• We’re currently investigating an issue related to the forum theme and styling that is impacting page layout and visual formatting. The problem has been identified, and we are actively working on a resolution. There is no impact to user data or functionality, this is strictly a front-end display issue. We’ll post an update once the fix has been deployed. Thanks for your patience while we get this sorted.

Access/SQL Noob needs some advice

Netopia

Diamond Member
I regularly have to deal with data sets that have multiple records for a single person or entity. When there are multiples of a record, it means that whatever that unique person/entity (I'll just say entity from here forward) has done, there are several values for it.
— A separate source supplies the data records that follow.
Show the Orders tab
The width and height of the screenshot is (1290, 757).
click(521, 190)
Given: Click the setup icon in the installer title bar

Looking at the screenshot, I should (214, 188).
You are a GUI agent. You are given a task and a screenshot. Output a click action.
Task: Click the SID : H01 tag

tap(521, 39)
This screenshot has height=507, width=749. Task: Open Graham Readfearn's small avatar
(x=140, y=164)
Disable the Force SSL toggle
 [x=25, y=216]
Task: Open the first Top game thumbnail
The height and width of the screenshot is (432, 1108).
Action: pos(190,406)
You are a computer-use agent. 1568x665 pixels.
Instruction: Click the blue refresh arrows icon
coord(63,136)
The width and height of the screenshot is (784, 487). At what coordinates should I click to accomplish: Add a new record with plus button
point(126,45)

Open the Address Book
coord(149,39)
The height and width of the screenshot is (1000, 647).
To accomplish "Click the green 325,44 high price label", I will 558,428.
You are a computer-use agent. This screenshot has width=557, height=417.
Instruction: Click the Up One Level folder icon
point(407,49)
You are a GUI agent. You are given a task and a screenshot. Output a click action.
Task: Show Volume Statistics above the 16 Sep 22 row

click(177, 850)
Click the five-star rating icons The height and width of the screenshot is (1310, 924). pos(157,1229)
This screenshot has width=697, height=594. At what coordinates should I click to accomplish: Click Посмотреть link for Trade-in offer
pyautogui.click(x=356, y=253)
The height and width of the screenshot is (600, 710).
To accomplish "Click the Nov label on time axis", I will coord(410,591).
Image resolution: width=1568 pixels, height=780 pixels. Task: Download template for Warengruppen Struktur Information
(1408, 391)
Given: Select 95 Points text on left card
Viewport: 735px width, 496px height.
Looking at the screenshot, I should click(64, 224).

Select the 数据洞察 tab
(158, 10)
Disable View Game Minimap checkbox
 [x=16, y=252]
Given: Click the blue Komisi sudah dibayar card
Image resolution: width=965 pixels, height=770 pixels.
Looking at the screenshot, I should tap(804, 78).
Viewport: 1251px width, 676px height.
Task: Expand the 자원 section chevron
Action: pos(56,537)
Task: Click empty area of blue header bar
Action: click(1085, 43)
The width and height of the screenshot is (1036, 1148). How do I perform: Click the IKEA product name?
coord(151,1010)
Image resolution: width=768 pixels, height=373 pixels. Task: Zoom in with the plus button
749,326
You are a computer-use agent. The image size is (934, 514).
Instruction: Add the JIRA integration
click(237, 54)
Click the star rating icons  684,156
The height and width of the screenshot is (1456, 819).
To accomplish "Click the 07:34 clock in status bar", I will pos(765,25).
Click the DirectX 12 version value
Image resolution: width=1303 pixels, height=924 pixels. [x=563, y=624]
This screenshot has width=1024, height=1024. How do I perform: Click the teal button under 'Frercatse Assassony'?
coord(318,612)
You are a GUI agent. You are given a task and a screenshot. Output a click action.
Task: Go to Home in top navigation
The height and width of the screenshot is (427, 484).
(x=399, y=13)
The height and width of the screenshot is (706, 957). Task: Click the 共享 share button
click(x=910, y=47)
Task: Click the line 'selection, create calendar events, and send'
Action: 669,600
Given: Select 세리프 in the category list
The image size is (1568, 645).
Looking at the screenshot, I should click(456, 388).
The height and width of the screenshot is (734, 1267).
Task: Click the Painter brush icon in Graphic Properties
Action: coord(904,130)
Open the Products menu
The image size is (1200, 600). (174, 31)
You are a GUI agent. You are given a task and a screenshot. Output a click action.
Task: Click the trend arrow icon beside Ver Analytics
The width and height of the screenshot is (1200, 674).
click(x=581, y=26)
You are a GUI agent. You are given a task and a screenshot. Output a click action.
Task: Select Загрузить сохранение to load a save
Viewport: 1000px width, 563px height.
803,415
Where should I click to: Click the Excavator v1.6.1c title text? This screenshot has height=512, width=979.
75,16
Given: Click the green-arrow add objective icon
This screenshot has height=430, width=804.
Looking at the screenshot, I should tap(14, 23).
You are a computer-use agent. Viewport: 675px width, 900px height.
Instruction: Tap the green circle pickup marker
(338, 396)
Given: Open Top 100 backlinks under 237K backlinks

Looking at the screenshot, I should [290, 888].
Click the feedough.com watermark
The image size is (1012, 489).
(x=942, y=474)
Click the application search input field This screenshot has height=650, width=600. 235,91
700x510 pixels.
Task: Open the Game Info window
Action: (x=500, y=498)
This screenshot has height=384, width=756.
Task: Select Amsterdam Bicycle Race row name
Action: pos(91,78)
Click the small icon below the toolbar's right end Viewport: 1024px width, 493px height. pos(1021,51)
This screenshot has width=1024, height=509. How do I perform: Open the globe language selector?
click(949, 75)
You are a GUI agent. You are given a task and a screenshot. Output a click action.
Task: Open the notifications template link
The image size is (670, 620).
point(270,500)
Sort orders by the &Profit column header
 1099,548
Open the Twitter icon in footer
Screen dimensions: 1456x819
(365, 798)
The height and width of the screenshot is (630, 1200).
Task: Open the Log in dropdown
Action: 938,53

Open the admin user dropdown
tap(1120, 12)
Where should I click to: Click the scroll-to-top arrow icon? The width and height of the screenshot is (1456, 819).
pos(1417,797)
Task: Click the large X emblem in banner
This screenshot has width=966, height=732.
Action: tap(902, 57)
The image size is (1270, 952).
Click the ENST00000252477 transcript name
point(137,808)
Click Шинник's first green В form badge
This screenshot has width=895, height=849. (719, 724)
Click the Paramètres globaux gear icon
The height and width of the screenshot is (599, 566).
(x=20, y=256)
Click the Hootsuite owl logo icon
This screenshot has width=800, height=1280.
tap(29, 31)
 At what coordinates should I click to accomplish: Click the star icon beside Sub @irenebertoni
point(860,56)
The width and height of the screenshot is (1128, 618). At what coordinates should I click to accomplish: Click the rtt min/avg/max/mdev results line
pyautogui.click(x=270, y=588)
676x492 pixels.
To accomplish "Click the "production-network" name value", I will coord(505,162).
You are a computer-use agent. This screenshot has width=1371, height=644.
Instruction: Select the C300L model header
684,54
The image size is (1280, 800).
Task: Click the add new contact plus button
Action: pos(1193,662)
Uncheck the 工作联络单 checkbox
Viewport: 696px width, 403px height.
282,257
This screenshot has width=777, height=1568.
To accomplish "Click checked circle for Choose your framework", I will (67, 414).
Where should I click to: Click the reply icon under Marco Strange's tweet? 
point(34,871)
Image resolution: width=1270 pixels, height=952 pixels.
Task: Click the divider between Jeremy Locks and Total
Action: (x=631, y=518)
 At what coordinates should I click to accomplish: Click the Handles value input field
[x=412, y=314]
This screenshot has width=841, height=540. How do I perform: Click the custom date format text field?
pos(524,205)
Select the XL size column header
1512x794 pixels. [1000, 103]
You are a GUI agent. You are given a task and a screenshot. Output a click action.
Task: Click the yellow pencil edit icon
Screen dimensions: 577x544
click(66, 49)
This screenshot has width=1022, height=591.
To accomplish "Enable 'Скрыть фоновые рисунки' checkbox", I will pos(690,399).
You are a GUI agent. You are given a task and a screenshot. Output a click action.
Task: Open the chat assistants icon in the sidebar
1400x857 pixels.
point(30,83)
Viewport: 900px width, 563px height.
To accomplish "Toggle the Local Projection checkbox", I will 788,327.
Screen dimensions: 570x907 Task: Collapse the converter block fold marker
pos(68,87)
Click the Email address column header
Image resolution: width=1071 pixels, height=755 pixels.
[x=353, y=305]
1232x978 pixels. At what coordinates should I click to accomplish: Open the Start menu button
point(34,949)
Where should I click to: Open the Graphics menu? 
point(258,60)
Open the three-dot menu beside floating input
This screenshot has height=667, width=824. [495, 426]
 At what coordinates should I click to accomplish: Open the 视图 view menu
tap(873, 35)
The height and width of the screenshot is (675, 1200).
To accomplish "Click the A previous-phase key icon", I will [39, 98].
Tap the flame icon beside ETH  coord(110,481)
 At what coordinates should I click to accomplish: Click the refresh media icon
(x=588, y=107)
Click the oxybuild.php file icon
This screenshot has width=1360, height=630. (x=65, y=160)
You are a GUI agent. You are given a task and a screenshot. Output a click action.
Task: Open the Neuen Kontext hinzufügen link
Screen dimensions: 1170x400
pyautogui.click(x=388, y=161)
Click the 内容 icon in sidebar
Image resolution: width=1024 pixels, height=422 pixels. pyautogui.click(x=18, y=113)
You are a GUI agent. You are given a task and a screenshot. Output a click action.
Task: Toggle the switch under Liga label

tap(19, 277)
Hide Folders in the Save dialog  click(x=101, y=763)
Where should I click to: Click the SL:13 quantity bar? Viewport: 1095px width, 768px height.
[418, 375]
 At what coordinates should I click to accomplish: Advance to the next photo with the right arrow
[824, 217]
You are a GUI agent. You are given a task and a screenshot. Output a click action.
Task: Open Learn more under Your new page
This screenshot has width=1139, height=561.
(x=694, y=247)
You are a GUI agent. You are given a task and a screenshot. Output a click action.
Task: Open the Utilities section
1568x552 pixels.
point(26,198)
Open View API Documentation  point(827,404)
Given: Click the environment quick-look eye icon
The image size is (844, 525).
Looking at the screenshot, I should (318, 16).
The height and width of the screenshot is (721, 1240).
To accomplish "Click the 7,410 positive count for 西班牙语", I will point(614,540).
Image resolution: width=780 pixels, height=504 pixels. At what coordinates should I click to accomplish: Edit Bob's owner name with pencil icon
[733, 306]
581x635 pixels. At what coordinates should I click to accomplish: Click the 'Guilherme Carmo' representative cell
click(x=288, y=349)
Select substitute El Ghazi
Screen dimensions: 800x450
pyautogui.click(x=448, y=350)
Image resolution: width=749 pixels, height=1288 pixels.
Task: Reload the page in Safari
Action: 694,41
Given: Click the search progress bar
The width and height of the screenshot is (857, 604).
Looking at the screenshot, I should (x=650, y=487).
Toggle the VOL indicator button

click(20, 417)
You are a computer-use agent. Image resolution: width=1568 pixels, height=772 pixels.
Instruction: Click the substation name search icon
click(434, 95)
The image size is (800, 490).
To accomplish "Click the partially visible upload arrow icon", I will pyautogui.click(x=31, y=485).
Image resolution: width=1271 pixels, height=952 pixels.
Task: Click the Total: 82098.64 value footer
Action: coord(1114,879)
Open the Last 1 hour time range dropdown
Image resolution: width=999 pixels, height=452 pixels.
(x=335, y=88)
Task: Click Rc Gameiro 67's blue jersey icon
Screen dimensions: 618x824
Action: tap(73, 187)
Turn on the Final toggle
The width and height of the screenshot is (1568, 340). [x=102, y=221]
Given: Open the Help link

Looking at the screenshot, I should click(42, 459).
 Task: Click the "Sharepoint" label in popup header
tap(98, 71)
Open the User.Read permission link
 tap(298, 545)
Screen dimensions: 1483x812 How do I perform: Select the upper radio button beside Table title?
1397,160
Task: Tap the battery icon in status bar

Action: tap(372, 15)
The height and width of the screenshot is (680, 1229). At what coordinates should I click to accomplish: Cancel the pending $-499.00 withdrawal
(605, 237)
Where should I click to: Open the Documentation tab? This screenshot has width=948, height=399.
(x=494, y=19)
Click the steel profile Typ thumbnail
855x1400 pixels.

The values could be a date, or a product purchased, or a code of any sort. I'm tasked with taking these files and flattening them so that there is only one record per entity, but with that entity having as many fields as necessary to accommodate all of the values from all of the records for that entity. I currently do this manually in Excel, but I'm hoping that there would be some quicker way I could do it using Access or SQL Server (I know very little about either) where I won't have to constantly reinvent the wheel. I'll give a description of what I currently do with some screenshots as examples.

Thanks to everyone who has even read to this point. I appreciate anything you with knowledge give to this beggar of your skills! 😕

==================================
After I get the files, I open them in a piece of software that works with de-duplication. I just mark the recurrences of the records so that I can group them and see how many iterations there are of each.

I then export that file and bring it into Excel. I and sort by the entity, or whatever the common value is, and then by dupe #. (MUST BE IN DUPE ORDER after common value). In this case, the common value is company.

begin_excel.jpg


Then, in the header row, I build logic that will pull the other values into a single record. I do that for each column for as many columns as the max dupe count -1 (e.g. if the highest dupe number is 5, then I'll do this expression for 4 additional columns)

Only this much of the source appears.